◆ Job
Copy out the records word for word, starting at the line containing "Where should I" and continuing through the end of the records, omitting the pictures.

◆ Available data
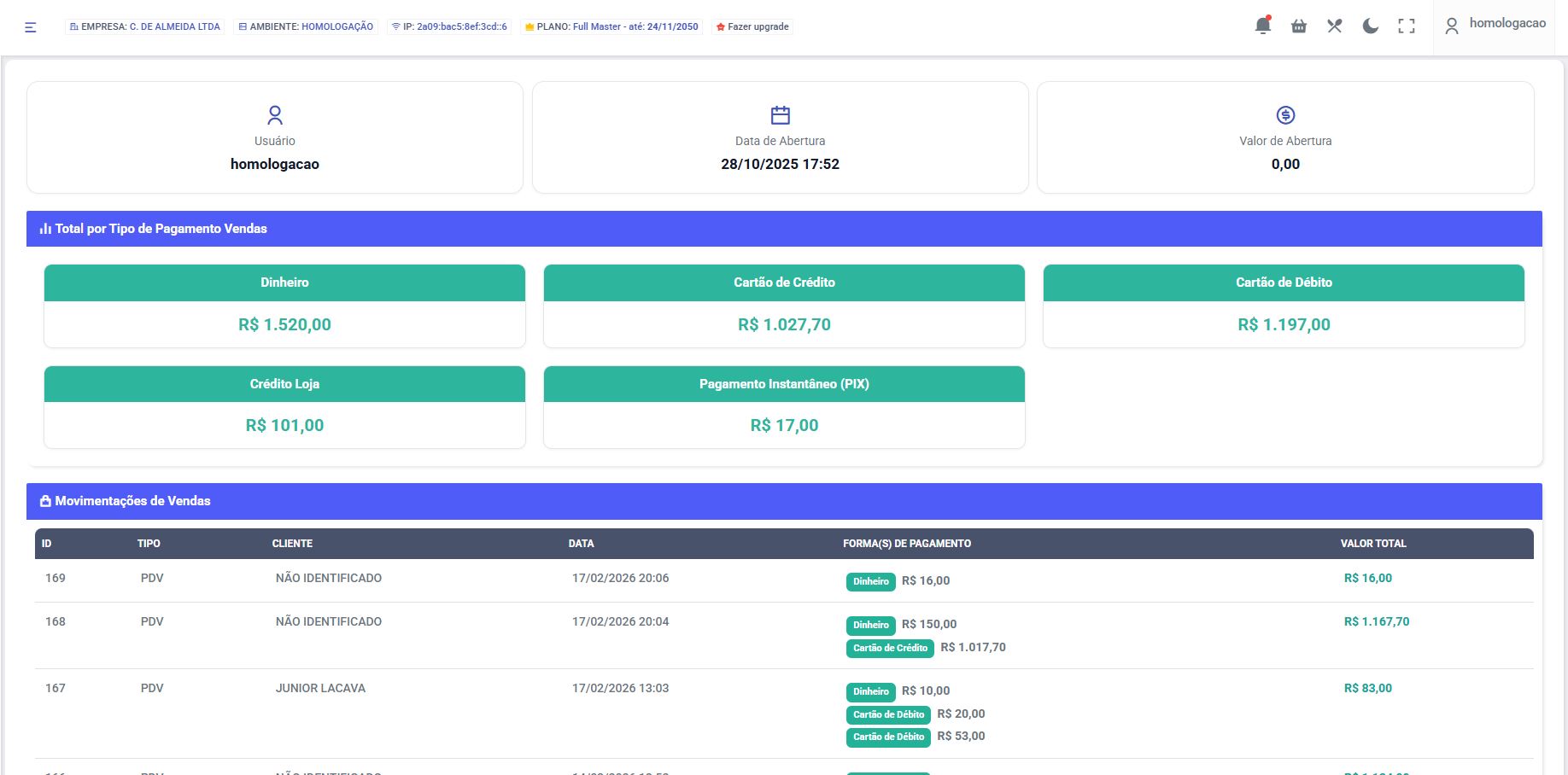The image size is (1568, 775).
Task: Select the Dinheiro payment total card
Action: (284, 306)
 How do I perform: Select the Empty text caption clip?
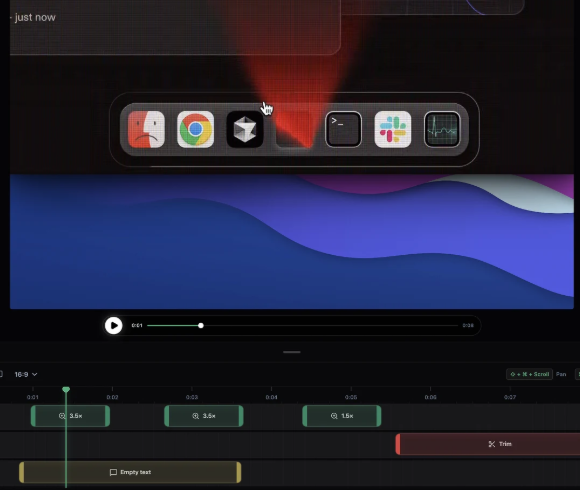point(130,472)
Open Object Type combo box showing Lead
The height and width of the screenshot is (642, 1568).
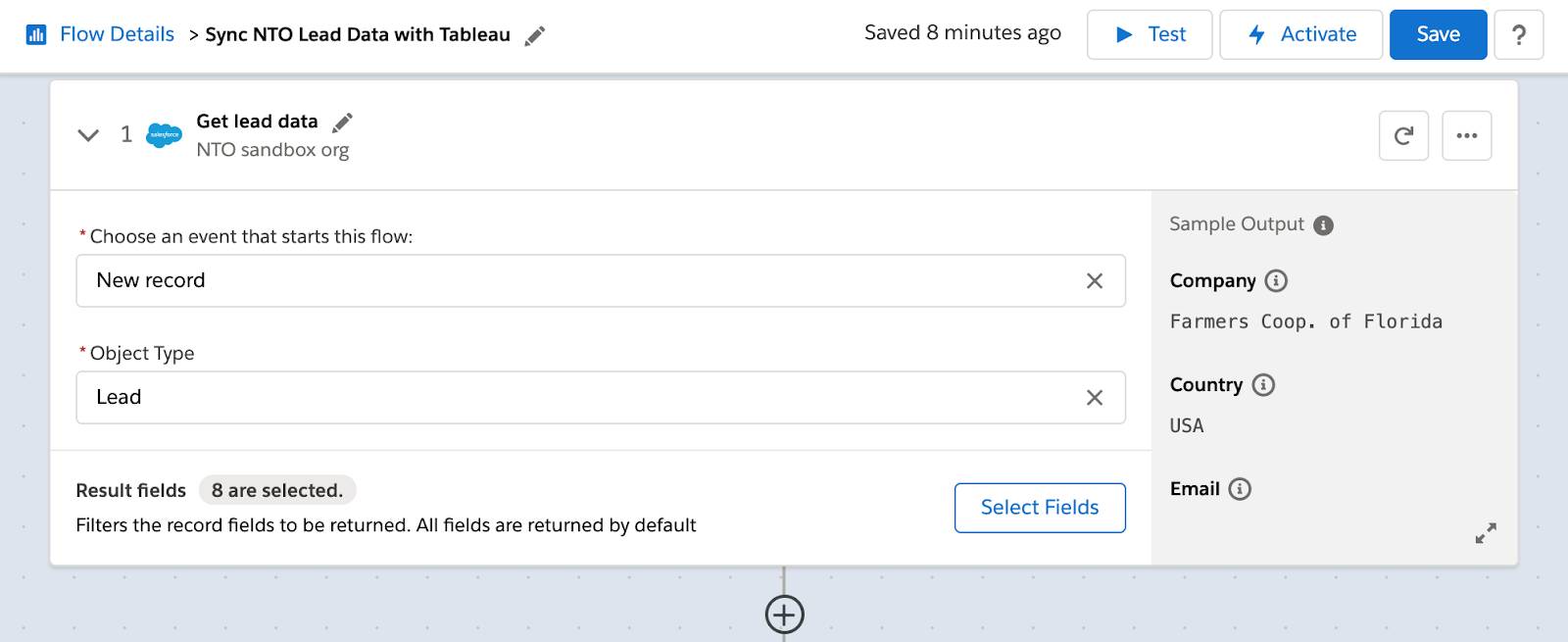601,398
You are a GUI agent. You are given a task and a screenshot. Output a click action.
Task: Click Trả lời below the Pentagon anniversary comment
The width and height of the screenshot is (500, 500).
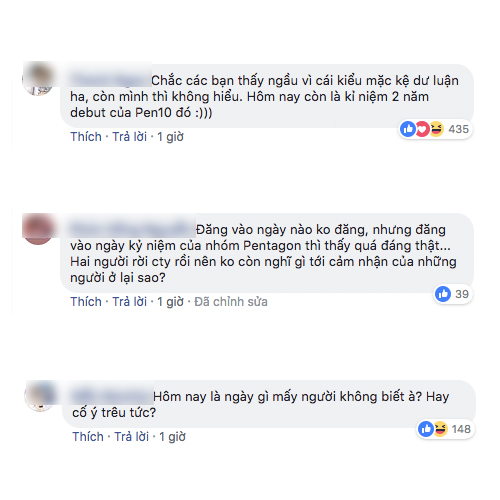[x=129, y=302]
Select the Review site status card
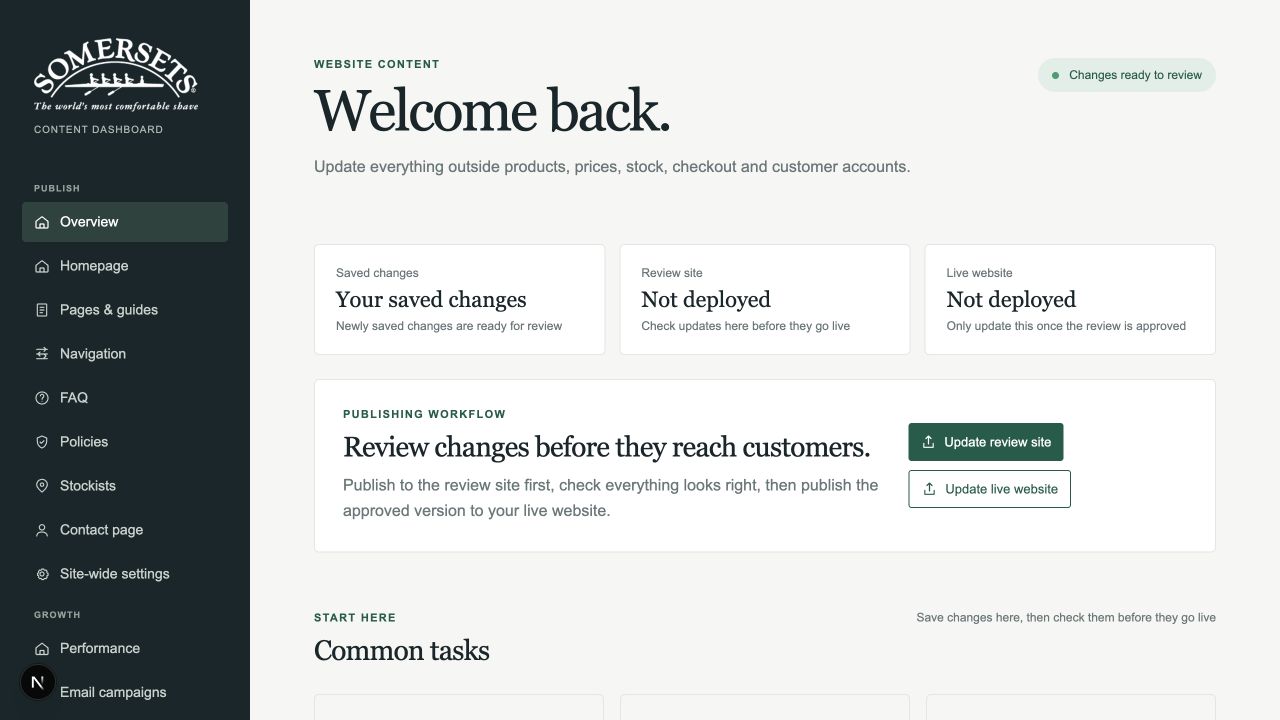 tap(765, 299)
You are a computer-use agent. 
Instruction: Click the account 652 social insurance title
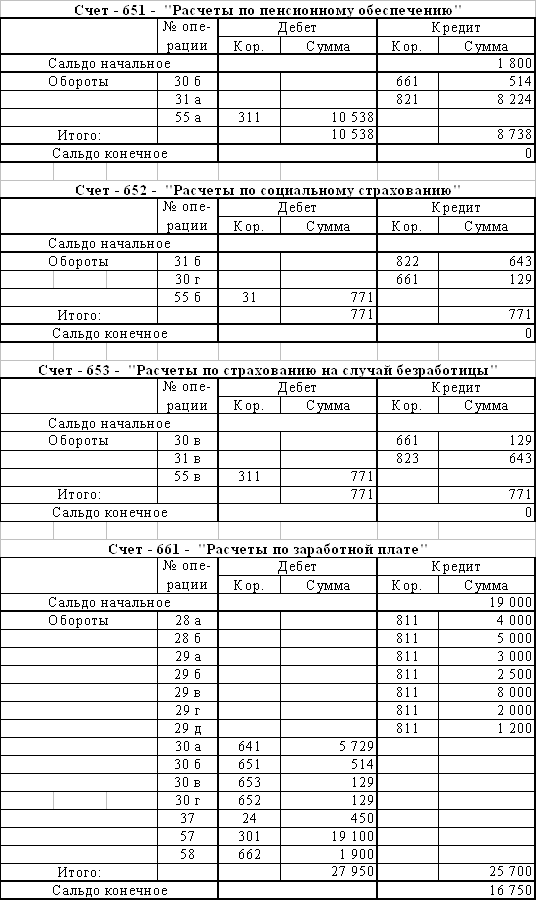click(268, 190)
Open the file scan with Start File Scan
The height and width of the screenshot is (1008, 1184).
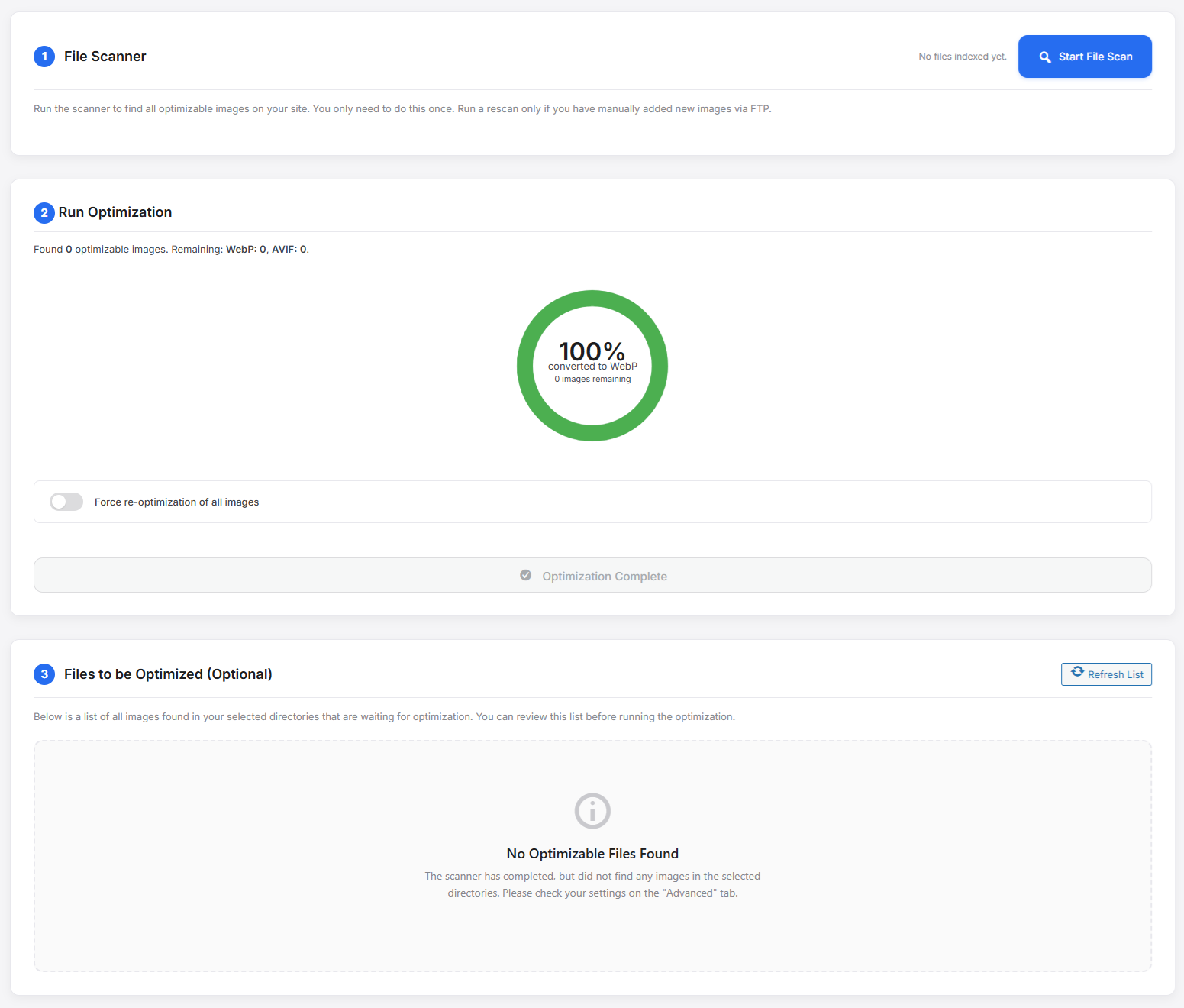pyautogui.click(x=1084, y=56)
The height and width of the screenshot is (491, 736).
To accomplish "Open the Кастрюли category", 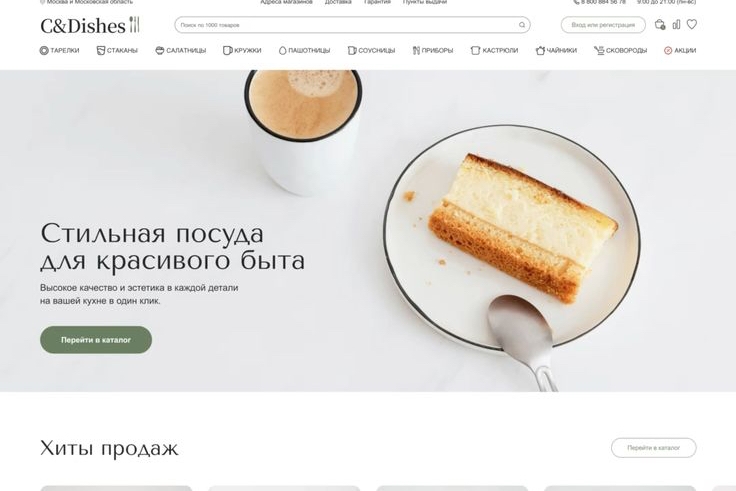I will pos(494,50).
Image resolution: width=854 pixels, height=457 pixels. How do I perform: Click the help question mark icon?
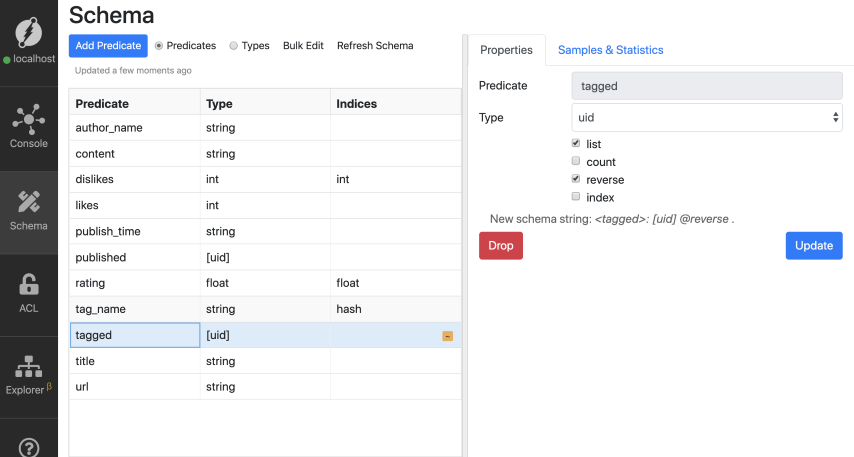[x=29, y=447]
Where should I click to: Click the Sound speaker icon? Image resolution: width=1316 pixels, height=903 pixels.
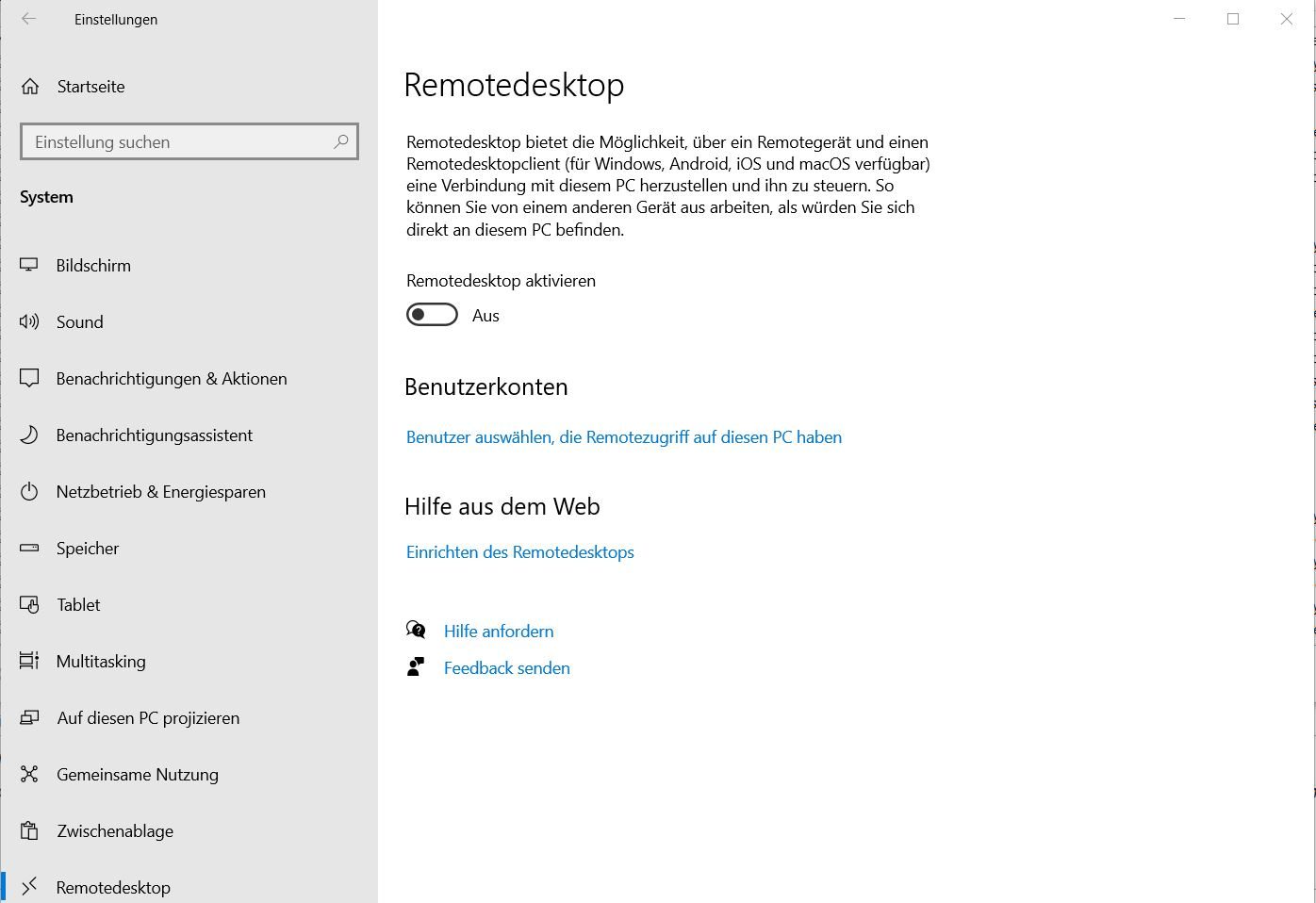click(x=29, y=322)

◆ Exercise result
Where should I click to: Click the Sound speaker icon? Image resolution: width=1316 pixels, height=903 pixels.
click(x=29, y=322)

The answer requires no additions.